DIDATTICA METEO: IL GRADIENTE BARICO, LO SCIVOLO CHE DÀ VELOCITÀ AL VENTO
DIDATTICA METEO: IL GRADIENTE BARICO, LO SCIVOLO CHE DÀ VELOCITÀ AL VENTO
Tra venerdì e sabato (20-21 Novembre 2020) l’Italia è stata interessata da forti venti provenienti dai quadranti settentrionali che hanno trasportato la prima aria fredda dalle caratteristiche invernali. Colgo allora questa occasione per spiegare a tutti voi, e in modo particolare a chi legge da poco questa pagina e si muove per la prima volta nei meandri della meteorologia, il motivo per cui il maestrale, la tramontana e la bora hanno raggiunto intensità in genere tra forte e di burrasca, rendendo i nostri mari molto mossi e localmente agitati.

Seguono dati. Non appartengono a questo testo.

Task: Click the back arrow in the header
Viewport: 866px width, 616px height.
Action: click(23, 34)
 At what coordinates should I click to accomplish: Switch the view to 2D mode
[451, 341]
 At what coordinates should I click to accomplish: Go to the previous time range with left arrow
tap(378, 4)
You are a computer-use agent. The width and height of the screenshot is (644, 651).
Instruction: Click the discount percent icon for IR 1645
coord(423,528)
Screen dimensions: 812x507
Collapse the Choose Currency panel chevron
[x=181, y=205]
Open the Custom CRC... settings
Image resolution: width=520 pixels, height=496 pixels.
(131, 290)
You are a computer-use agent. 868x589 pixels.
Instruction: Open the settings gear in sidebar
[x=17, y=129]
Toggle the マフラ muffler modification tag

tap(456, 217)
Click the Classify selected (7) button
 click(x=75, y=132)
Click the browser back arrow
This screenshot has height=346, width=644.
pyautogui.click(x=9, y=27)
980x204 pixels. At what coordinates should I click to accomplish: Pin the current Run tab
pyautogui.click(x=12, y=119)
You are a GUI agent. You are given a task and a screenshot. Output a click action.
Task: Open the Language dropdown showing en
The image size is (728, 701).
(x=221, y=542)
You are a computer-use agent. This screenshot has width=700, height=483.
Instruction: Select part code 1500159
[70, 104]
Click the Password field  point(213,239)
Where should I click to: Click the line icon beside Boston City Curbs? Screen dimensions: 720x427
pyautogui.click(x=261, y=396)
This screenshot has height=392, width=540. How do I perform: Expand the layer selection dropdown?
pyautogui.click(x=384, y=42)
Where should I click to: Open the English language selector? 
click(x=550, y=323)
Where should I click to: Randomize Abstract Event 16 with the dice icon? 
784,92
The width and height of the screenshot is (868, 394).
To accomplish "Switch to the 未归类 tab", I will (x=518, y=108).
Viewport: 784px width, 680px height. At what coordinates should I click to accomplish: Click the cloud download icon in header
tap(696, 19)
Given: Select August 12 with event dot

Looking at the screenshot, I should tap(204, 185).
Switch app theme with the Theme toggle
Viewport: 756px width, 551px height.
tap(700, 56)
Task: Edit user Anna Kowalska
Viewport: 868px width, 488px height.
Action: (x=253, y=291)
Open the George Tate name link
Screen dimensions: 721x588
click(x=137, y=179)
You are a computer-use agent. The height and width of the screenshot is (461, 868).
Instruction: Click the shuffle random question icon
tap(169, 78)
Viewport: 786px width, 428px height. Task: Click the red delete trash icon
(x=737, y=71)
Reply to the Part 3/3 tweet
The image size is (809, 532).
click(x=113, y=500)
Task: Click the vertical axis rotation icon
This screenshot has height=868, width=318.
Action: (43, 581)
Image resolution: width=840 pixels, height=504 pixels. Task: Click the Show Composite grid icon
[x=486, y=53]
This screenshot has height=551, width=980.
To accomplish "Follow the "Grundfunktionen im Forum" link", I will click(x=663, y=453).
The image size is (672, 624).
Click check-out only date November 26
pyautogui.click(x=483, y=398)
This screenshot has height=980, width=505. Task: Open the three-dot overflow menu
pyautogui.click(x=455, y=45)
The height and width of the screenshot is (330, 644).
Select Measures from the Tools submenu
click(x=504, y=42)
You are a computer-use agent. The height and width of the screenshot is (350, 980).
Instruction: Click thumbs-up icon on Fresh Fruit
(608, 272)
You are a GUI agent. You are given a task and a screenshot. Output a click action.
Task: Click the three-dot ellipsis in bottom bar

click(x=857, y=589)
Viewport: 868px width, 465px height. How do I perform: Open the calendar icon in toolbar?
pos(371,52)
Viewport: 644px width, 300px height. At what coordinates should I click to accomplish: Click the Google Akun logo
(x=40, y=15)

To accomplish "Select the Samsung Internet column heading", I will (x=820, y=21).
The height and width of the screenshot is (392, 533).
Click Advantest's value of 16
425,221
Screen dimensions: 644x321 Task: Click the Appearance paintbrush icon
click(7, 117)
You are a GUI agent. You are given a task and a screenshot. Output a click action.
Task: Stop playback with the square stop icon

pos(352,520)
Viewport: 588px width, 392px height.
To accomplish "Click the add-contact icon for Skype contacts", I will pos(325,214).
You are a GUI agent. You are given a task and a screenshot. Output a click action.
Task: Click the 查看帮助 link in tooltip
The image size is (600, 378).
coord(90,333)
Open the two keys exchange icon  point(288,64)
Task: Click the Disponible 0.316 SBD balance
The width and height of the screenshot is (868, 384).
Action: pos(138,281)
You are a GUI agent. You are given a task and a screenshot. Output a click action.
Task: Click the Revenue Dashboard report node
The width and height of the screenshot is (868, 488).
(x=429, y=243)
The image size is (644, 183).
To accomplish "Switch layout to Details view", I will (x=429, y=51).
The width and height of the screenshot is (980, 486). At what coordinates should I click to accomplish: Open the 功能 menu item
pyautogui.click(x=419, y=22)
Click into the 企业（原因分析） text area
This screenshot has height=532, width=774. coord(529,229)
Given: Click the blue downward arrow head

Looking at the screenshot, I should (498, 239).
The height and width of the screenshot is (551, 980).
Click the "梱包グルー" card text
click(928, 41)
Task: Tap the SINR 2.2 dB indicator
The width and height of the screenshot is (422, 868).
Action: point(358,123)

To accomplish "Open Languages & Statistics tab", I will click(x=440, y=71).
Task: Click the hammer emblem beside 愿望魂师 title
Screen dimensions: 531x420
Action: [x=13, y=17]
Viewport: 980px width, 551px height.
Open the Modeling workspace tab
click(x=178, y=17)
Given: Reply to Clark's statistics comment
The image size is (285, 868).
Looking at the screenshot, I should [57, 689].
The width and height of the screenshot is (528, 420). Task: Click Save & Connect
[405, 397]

Per iniziare, dobbiamo partire dalla carta di analisi del tempo riferita per esempio nelle prime ore notturne di sabato 21 novembre, in cui si mostra la presenza di una circolazione di bassa pressione (B) con minimo di 1010 hPa tra le nostre due Isole Maggiori che ingloba la nostra penisola in una rete piuttosto fitta di isobare costruita agendo in sinergia con un campo di alta pressione (A) che presenta invece un massimo di 1039 hPa a nord dell’arco alpino centro-orientale. Se consideriamo le due isobare estreme, cioè quella etichettata con il valore barico più elevato (1036 hPa) e quella etichettata con il valore barico più basso (1012 hPa), possiamo facilmente costatare due cose: la prima è che il dislivello barico DP tra il settore alpino e il Mar Tirreno Centrale è di 24 hPa e la seconda è che questo dislivello copre una distanza DX di circa 800 km.
C’è un modo alternativo per vedere questa situazione in maniera più intuitiva? Parlando di dislivello barico possiamo paragonare la differenza di pressione tra l'area anticiclonica e quella depressionaria all’altezza di un triangolo e la loro distanza alla sua base, come riportato nello schema in alto a destra. La pendenza del piano, che possiamo vedere come se fosse uno scivolo, è quello che in gergo tecnico si chiama “gradiente barico” e che formalmente è dato dal rapporto tra DP e DX: maggiore è la pendenza dello scivolo, maggiore è la velocità di un corpo che si muove sul piano inclinato.
Se questo corpo è l’aria, la velocità dell’aria sappiamo essere il vento e di conseguenza concludiamo che più elevato è il “gradiente barico”, più forte è il vento. A questo punto, possiamo inventare tanti casi per cambiare la pendenza di quello scivolo e quindi per cambiare “gradiente barico” e velocità del vento. Se per esempio dimezzo la differenza di pressione lasciando inalterata la fisionomia del minimo B ma ritoccando a 1024 hPa l’isobara estrema dal valore maggiore che definisce il campo anticiclonico A e allo stesso tempo lascio anche inalterata la distanza tra i due centri, scopro visivamente che l’inclinazione del piano cambia e diventa più dolce: concludo allora che diminuisce il “gradiente barico” e quindi anche la velocità del vento che diventa così minore rispetto al caso precedente. Potete allora da soli, adesso, immaginare che cosa deve succedere affinché quel pendio diventi ancora più ripido: come posso modificare le “dimensioni” del triangolo?
NOTA 1 – Questi esempi sono utili per comprendere che il “vento forte” non è automaticamente legato allo sviluppo di una profonda ciclogenesi. In questo caso, infatti, il minimo barico è stato di appena 1010 hPa, ben lontano da quello dalle ciclogenesi mediterranee in cui si punta anche a 995 hPa o a 990 hPa, come nella depressione sul Golfo di Genova.
NOTA 2 – Che cosa abbiamo imparato? Che il “gradiente barico” è una differenza di pressione spalmata su una distanza. Se “il gradiente barico” è intenso, vuol dire allora che le isobare (di solito tracciate di 4 in 4 hPa) sono molto vicine le une alle altre. In estrema sintesi: “forte gradiente barico” = “isobare fitte”.